Fiscalía de Oaxaca omitió indagar posible vínculo entre poder político y crimen organizado en asesinato de Sandra Domínguez: Joaquín Galván
La investigación sobre la desaparición y asesinato de la defensora de derechos humanos Sandra Domínguez Martínez y su esposo Alexander Hernández enfrenta nuevos cuestionamientos. El activista Joaquín Galván denunció que la Fiscalía General del Estado de Oaxaca dejó sin explorar una línea de investigación que podría resultar determinante para esclarecer el crimen.

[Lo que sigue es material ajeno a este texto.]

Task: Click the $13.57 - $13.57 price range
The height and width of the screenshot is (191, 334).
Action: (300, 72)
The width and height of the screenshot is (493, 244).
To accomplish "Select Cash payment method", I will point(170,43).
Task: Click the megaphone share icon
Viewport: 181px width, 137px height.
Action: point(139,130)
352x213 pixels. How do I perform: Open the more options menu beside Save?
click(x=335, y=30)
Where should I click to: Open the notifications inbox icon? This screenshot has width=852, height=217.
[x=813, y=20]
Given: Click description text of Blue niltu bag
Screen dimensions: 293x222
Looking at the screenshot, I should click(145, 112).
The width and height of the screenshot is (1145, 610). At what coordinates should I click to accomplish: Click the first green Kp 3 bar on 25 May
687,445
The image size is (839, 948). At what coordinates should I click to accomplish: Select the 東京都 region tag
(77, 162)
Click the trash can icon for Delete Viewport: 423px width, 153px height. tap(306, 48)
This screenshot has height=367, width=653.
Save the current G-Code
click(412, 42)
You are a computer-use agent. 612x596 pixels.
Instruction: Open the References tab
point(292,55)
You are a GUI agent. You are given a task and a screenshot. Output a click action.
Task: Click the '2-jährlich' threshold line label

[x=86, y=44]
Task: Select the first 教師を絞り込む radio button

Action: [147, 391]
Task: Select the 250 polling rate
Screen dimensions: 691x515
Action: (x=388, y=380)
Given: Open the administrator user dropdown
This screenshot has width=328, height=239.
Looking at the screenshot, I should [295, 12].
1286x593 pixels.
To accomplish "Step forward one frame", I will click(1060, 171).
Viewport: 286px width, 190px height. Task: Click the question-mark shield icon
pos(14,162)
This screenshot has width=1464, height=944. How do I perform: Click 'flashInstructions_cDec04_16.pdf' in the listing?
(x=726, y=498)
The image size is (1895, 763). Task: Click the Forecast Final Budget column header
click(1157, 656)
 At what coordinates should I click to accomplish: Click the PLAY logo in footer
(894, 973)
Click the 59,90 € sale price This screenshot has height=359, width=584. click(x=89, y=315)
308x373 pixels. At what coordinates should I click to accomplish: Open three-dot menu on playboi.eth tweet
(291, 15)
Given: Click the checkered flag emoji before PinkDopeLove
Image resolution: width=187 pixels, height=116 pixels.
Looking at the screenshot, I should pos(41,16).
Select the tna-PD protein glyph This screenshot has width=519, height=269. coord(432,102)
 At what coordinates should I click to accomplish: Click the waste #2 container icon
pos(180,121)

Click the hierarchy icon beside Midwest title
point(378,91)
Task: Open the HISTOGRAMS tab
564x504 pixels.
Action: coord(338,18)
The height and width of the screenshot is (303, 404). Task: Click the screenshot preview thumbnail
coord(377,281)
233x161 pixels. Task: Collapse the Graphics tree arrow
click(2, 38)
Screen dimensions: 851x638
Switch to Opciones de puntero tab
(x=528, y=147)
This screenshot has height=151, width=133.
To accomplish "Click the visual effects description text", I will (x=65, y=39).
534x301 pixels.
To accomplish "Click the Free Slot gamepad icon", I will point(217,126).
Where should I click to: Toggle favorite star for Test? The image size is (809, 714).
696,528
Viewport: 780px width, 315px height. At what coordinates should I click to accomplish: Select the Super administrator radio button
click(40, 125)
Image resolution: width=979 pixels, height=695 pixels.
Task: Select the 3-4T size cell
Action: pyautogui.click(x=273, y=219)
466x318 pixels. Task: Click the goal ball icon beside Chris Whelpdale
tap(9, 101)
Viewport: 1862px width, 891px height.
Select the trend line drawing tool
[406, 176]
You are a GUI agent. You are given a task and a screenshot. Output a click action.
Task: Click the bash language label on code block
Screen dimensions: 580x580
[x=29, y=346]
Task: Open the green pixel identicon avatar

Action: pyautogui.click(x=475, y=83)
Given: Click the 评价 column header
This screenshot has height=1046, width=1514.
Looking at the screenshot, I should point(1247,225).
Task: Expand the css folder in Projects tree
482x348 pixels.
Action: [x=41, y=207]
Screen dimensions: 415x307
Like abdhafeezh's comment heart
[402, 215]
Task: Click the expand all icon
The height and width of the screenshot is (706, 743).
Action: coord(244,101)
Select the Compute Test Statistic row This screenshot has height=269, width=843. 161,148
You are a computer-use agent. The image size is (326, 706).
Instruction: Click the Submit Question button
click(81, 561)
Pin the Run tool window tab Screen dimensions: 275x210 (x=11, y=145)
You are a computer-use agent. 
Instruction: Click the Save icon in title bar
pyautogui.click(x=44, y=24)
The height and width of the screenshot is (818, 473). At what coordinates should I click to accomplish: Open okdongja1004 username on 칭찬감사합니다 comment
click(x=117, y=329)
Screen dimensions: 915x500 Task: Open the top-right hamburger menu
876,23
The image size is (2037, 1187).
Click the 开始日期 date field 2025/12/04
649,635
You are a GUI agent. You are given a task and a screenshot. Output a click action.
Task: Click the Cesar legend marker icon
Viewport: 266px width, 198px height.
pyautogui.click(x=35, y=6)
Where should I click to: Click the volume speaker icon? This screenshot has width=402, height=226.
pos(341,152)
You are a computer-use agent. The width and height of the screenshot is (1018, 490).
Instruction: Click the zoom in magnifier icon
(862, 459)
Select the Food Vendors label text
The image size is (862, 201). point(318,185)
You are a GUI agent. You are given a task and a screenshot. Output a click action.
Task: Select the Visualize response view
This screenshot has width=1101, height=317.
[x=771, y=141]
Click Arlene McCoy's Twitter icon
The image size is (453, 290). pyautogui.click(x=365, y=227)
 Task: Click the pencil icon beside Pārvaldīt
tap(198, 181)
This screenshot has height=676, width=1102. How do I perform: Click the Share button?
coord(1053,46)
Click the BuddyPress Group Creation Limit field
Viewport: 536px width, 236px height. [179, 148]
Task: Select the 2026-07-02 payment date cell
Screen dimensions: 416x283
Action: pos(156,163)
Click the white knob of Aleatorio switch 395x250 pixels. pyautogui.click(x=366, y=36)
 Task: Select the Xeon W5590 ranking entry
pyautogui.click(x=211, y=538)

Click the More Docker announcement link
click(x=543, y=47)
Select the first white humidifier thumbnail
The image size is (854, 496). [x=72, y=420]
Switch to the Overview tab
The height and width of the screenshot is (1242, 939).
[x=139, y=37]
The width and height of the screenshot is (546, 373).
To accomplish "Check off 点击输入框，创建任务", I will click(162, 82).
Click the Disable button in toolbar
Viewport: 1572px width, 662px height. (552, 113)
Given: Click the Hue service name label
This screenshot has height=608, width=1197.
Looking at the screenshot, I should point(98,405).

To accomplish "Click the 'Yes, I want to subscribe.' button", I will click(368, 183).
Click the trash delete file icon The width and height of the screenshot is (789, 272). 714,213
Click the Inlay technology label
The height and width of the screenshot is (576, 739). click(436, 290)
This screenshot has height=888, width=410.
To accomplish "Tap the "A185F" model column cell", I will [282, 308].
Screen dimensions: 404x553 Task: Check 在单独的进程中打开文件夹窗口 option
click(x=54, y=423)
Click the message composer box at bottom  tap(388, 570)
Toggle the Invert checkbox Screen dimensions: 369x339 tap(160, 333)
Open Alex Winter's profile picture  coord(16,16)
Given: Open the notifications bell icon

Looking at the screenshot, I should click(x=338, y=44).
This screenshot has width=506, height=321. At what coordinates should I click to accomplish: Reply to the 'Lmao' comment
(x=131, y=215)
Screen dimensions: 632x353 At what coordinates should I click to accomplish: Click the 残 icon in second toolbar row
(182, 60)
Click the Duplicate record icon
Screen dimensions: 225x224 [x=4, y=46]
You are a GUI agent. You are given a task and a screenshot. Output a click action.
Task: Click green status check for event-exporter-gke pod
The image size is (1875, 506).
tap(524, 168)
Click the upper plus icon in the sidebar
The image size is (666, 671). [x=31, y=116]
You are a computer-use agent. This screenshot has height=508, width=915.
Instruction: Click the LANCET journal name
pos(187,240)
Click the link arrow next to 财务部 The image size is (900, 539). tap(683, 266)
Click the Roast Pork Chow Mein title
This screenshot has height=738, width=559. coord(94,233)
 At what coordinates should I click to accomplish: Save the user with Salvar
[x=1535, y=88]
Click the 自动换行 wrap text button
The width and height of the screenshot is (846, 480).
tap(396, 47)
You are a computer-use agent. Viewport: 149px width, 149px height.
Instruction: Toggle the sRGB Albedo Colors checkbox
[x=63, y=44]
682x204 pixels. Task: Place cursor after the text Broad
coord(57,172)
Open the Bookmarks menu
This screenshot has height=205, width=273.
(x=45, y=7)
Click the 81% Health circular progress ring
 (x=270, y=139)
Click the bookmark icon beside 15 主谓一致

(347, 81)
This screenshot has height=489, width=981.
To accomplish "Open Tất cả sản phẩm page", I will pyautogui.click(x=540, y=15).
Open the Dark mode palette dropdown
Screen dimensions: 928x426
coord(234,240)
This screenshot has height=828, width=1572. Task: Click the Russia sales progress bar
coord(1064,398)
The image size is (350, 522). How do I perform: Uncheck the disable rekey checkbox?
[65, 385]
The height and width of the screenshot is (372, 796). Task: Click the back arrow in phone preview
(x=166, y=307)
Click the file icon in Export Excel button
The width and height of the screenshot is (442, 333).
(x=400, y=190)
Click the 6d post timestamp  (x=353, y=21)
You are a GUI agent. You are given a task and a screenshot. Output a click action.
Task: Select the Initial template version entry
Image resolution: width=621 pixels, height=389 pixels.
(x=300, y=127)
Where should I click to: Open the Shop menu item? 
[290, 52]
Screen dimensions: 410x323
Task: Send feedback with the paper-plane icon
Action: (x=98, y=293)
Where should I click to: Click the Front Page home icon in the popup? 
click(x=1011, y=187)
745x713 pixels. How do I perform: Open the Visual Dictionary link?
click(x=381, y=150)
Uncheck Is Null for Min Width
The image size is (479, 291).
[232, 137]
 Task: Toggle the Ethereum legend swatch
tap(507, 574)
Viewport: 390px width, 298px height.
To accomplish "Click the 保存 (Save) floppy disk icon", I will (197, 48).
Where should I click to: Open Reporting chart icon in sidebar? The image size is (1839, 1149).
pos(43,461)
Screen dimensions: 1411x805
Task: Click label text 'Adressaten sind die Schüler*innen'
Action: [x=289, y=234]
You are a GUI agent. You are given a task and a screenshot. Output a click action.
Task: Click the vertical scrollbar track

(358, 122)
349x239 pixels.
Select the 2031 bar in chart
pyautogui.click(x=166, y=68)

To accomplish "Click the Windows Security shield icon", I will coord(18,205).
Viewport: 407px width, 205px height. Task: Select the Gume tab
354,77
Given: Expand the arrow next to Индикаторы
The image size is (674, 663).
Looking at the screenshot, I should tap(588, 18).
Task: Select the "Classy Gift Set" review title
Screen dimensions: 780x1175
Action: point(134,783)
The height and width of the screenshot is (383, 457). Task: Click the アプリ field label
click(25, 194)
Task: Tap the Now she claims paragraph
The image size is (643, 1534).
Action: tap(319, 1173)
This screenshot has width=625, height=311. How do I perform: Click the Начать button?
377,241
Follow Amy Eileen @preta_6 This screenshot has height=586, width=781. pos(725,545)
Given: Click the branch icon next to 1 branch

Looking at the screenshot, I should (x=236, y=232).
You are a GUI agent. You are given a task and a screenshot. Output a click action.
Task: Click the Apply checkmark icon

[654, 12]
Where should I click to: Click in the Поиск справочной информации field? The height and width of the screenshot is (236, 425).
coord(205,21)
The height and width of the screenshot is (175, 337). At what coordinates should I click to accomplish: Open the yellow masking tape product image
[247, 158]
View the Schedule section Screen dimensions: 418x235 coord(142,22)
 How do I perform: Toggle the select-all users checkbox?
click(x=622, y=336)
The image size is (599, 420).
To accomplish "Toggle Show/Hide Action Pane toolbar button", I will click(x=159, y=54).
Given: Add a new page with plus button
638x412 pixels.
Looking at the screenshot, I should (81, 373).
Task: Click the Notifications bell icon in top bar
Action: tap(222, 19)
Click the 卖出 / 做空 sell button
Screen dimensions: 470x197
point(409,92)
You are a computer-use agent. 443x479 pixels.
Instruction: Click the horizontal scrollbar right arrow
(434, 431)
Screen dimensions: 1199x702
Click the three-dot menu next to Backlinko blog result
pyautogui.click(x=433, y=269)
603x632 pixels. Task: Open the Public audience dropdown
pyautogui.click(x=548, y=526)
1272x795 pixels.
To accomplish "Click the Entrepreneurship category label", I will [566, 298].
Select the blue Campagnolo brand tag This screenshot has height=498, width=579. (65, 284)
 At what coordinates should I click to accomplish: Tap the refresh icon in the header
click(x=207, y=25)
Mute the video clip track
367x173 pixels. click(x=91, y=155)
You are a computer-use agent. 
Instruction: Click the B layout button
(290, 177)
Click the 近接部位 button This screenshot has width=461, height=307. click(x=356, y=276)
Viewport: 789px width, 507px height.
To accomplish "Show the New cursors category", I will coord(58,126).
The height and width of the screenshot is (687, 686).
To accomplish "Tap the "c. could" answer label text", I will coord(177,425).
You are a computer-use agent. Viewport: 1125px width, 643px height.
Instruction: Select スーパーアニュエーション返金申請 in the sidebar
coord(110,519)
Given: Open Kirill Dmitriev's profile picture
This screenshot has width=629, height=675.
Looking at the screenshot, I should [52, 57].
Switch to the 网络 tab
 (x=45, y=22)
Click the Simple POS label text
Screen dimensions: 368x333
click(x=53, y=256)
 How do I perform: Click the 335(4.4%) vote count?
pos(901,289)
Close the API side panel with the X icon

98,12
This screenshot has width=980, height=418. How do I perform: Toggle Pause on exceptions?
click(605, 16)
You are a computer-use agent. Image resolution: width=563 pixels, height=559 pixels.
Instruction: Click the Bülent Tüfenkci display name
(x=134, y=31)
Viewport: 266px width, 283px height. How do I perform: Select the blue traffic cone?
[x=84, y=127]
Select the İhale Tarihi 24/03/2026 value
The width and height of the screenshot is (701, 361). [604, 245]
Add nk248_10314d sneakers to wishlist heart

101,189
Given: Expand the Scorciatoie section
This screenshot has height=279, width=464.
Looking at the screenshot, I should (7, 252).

Según Galván, desde el inicio existían elementos suficientes para considerar a Humberto Santos Ramírez como persona de interés dentro de las investigaciones. Aclaró que ello no implica atribuirle responsabilidad penal anticipada, sino cumplir con el estándar mínimo de una investigación exhaustiva, imparcial y libre de omisiones institucionales.
La activista Sandra Domínguez adquirió notoriedad nacional entre 2020 y 2021 tras denunciar públicamente la existencia del grupo de WhatsApp denominado “Sierra XXX”, donde presuntamente políticos, funcionarios y operadores regionales compartían fotografías íntimas de mujeres indígenas sin autorización. Humberto Santos fue señalado entonces como creador y administrador de ese espacio virtual.
El escándalo derivó en la renuncia de Santos a su aspiración como candidato de Morena a diputado local por el distrito Mixe-Choapan. Aunque negó la existencia del chat y rechazó cualquier responsabilidad, las capturas circularon ampliamente y al menos una víctima obtuvo medidas cautelares por parte de la Comisión Nacional de los Derechos Humanos.
Años después, Sandra Domínguez volvió a denunciar otro grupo denominado “Mega Peda”, donde presuntamente participaban funcionarios del gobierno estatal. Entre los nombres mencionados apareció Donato Vargas, quien continúa desempeñando funciones en el Gobierno de Oaxaca, fortaleciendo la percepción de que las denuncias alcanzaban estructuras políticas con influencia dentro de la administración estatal.
Sandra Domínguez y Alexander Hernández desaparecieron el 4 de octubre de 2024 en María Lombardo de Caso, municipio de San Juan Cotzocón. Tras varios meses de búsqueda, sus cuerpos fueron localizados el 24 de abril de 2025 en fosas clandestinas de Santiago Sochiapan, Veracruz, con impactos de arma de fuego.

Capturas de chats de WhatsApp entre Sandra y Galván.
La Fiscalía de Oaxaca ha sostenido como principal hipótesis la participación de células criminales asentadas en Veracruz, posiblemente relacionadas con actividades atribuidas al esposo de la activista. Sin embargo, familiares, organizaciones civiles y personas cercanas consideran que esa versión revictimiza a las víctimas y deja sin atender otros posibles móviles.
Joaquín Galván afirmó que, con autorización de la familia, comenzó a divulgar información relacionada con las investigaciones que Sandra desarrollaba antes de desaparecer. Sostiene que una de las últimas líneas periodísticas y de documentación apuntaba hacia Humberto Santos y Amador Jara, hermano del gobernador.
Entre las evidencias difundidas aparecen conversaciones fechadas entre agosto y septiembre de 2022. En esos mensajes, atribuidos a Sandra Domínguez, se mencionan presuntos recorridos políticos de Humberto Santos y Amador Jara, además de referencias a supuestas cuotas económicas para aspirantes y posibles vínculos con un grupo criminal originario de Veracruz.
Galván reconoce que esas conversaciones no constituyen prueba directa de participación en el secuestro o asesinato ocurrido dos años después. No obstante, considera que sí revelan un contexto, un posible motivo y una relación de conflicto que obligaban a la Fiscalía a investigar movimientos, comunicaciones y posibles intermediarios relacionados con esas personas.
Especialistas en derechos humanos sostienen que cuando una víctima había denunciado públicamente a personajes con poder político, la autoridad debe agotar todas las hipótesis antes de descartar alguna. Limitar la investigación únicamente a la delincuencia organizada, sin revisar posibles conexiones políticas, debilita la confianza pública y alimenta sospechas sobre eventuales actos de protección.
Hasta ahora no existe evidencia pública que permita imputar penalmente a Humberto Santos o a cualquier otro funcionario mencionado por Joaquín Galván. Sin embargo, la denuncia coloca nuevamente bajo escrutinio el trabajo de la Fiscalía de Oaxaca, cuya obligación legal consiste en investigar todas las líneas posibles con objetividad, respetando la presunción de inocencia y evitando que omisiones comprometan el acceso a la verdad y la justicia.